## What is needed
Repeat the stretch from the line containing "Where should I click to: Select" through the end of the lines, without changing anything.

## A run of records
-- begin --
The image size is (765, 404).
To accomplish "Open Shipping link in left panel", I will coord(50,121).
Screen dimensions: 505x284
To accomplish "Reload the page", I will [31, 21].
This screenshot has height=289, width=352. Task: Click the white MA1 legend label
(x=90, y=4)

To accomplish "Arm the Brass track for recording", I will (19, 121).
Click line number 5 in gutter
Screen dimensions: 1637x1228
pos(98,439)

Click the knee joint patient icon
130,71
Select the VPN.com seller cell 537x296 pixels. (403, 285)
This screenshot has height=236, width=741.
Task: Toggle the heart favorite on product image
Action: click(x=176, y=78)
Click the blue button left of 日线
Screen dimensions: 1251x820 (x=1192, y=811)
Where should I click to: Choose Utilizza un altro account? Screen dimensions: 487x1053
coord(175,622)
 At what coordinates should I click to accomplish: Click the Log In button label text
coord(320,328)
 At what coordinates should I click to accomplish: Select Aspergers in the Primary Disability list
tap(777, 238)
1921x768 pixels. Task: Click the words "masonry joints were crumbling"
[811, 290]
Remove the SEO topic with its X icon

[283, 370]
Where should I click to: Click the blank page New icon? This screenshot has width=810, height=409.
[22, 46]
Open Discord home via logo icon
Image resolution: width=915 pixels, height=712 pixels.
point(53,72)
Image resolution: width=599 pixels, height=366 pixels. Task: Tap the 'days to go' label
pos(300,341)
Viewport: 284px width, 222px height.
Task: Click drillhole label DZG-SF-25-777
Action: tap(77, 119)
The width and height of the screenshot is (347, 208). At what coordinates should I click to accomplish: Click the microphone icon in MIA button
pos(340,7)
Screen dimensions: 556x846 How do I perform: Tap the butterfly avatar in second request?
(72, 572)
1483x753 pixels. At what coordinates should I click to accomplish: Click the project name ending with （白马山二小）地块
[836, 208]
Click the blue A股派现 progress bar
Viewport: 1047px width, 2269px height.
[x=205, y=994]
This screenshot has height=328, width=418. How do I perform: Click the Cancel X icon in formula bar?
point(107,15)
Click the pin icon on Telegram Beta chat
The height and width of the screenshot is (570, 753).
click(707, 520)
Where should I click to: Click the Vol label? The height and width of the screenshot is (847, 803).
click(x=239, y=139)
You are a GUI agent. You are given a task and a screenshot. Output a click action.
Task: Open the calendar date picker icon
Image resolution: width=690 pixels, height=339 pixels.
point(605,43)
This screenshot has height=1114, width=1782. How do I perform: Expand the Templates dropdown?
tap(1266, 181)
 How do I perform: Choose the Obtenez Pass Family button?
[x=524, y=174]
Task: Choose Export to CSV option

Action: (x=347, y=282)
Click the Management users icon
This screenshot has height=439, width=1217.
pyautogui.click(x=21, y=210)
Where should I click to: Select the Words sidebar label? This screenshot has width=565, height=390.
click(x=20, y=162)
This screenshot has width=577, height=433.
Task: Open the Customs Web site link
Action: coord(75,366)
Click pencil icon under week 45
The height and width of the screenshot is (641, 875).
-- end --
## Result
Where should I click to: Select the Words sidebar label? This screenshot has width=565, height=390.
click(x=20, y=162)
This screenshot has width=577, height=433.
Task: Open the Customs Web site link
Action: coord(75,366)
Click pencil icon under week 45
The height and width of the screenshot is (641, 875).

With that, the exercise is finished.